La apuesta del Gobierno con estos impuestos es a reducir el consumo, la prevalencia e incidencia de enfermedades como la diabetes, la obesidad, el sobrepeso, enfermedades respiratorias, cáncer, entre otras. ¿Pero si esto no ocurre qué se debería hacer?
Habida cuenta del aumento de las enfermedades crónicas transmisibles, todos los Estados enfrentan problemas similares. En nuestro caso, necesitamos seguir regulando los precios de los medicamentos monopólicos, seguir promoviendo la competencia, fijar reglas para la incorporación en los planes básicos de los nuevos medicamentos, trabajar desde todos los ángulos en la prevención, etc.
En Dinamarca, tras un fallido impuesto a las grasas, el gobierno decidió suprimir dicho impuesto. ¿Usted apoyaría esta medida si el impuesto a las bebidas azucaradas y al cigarrillo no tiene los resultados esperados?
Yo creo que las políticas públicas tienen que evaluarse y ajustarse sobre la marcha. Las consecuencias imprevistas e indeseadas son una realidad inevitable. El diseñador de políticas públicas siempre tiene información incompleta. Las buenas intenciones no son garantían de nada. Si no funcionan los impuestos, habrá que revisarlos.
Los impuestos son una manera de condicionar el consumo de los ciudadanos, ¿no es esto una forma de coaccionarlos?
Entiendo que los “impuestos saludables” son problemáticos, controvertibles. Pero hay dos argumentos que deben ser tenidos en cuenta. Primero, la industria invierte recursos cuantiosos en cambiar comportamientos, no está demás, entonces, un contrapeso por parte del Estado. No estamos hablando de prohibicionismo, ni de impuestos exorbitantes. No me gusta, lo confieso, cuando todo se convierte en un argumento de clase. Casi todas las cuestiones prácticas necesitan argumentos de grado, no de clase.
Y segundo, si los ciudadanos reclaman con razón un acceso a la salud no mediado por la capacidad económica de las personas, esto es, que la supervivencia de un niño con cáncer no depende de si sus padres tienen plata, tenemos que cobrar impuestos. Es un asunto de coherencia.
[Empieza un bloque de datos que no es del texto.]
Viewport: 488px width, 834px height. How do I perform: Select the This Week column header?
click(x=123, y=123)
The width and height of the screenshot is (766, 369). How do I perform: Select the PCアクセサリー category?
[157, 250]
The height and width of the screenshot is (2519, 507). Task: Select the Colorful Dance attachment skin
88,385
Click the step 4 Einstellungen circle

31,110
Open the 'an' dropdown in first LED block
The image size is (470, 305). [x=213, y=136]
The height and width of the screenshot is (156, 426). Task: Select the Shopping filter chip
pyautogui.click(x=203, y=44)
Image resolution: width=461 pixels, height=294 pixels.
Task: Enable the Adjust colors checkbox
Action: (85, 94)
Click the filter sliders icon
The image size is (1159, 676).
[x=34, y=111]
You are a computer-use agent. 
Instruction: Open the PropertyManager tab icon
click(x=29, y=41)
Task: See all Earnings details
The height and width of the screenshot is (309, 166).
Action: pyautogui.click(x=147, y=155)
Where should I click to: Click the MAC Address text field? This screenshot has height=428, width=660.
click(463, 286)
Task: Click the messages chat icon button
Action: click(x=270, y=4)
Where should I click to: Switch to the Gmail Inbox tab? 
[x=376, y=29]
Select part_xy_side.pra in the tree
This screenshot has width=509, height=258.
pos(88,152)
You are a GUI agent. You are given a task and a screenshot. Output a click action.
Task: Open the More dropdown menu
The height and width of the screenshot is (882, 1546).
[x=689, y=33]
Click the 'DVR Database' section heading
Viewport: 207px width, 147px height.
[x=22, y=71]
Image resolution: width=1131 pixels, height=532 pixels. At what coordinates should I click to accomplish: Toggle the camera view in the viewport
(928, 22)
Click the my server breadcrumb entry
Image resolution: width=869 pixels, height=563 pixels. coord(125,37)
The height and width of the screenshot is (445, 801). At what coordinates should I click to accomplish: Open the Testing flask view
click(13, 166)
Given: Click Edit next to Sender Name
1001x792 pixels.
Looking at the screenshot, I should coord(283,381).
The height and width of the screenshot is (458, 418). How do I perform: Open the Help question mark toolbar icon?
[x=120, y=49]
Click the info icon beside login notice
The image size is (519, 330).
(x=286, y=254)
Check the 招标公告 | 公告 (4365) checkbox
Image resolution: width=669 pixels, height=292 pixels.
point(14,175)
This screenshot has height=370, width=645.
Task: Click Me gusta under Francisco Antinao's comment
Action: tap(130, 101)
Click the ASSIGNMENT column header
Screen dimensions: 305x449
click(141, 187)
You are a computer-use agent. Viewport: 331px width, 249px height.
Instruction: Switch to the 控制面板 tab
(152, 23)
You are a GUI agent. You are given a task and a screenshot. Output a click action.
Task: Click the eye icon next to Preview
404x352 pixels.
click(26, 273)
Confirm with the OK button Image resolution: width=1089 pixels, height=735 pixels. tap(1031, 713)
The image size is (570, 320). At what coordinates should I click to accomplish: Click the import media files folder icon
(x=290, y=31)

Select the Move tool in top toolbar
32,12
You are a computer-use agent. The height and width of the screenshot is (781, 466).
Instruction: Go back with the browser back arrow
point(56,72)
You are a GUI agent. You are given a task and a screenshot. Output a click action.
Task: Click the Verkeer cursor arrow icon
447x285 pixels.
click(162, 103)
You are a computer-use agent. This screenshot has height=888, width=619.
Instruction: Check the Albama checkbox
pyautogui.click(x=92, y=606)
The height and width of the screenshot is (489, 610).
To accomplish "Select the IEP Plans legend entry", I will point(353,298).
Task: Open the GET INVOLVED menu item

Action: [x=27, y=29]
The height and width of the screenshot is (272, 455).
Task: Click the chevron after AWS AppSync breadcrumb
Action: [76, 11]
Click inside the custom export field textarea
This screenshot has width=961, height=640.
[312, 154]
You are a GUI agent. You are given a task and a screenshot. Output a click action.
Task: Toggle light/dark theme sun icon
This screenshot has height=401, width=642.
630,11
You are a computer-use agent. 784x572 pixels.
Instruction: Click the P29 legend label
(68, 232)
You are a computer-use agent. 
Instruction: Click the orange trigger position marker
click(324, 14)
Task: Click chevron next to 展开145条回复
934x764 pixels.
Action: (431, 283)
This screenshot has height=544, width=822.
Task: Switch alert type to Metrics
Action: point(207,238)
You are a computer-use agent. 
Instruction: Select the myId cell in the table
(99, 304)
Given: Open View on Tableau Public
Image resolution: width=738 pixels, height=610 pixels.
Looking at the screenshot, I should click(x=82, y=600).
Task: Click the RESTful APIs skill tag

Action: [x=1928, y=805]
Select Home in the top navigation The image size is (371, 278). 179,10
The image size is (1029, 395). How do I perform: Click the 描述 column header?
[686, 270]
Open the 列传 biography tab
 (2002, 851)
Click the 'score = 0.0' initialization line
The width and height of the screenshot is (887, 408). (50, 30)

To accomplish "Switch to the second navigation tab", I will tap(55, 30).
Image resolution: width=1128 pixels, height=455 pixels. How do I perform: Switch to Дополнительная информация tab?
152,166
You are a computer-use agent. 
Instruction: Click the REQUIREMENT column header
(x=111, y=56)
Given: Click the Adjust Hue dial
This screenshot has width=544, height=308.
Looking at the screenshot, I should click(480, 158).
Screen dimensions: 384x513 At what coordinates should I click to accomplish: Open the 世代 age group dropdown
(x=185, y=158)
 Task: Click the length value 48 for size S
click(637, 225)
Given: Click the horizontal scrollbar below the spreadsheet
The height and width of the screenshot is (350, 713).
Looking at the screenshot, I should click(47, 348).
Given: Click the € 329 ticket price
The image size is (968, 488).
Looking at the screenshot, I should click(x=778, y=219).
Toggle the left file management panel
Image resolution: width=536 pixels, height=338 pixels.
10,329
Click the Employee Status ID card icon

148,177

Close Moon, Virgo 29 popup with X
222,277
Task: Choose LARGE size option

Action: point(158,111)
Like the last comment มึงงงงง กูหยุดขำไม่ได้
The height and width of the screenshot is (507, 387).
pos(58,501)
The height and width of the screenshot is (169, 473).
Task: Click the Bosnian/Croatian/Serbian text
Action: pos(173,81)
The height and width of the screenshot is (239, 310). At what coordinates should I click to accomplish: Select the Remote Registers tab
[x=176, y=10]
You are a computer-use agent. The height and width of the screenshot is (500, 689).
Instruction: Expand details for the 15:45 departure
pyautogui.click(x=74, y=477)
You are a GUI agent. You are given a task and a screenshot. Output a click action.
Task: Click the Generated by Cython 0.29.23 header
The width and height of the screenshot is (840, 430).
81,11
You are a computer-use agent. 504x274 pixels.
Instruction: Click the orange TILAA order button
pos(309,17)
¿Por qué mejor no hacer fuertes de campañas de prevención en vez de subir impuestos?
No son sustitutos, no es una cosa o la otra, es una y la otra. Además, las campañas tienen, cabe reiterarlo, un impacto limitado a la hora de cambiar comportamientos.
Finalmente, hace unos años usted publicó una columna llamada el Estado paternalista, usted tenía una postura más libertaria sobre la intromisión del Estado en los hábitos de vida de los individuos. ¿Por qué ahora, con estos impuestos, va en contravía de lo expresado en ese entonces?
La columna estaba enfocada más en el prohibicionismo que en otras formas más moderadas de regulación. Pero debo decir también que, después de cuatro años como ministro de salud, mi forma de pensar ha cambiado en algunos aspectos. Ahora soy mucho más consciente (lo sufro a diario) de los problemas financieros de los sistemas de salud. Soy más consciente, al mismo tiempo, de la presencia de una externalidad derivada de las crecientes responsabilidades del Estado. Y más consciente de la importancia del autocuidado en el contexto de sistemas públicos de salud: mi comportamiento afecta a los demás indirectamente.
No creo que la injerencia estatal debe analizarse como una cuestión de clase, sino de grado. Yo no quiero al Estado invadiendo la privacidad o promoviendo la castidad o llamando a ir a la iglesia, pero el Estado promoviendo el respeto por las normas de tránsito o el voto en las elecciones o el uso de condón o un poco de autocuidado no me parece excesivo ni perverso. Y no creo, además, que el argumento de la pendiente resbaladiza sea siempre relevante.
Esta entrevista fue realizada el 6 de noviembre de 2016.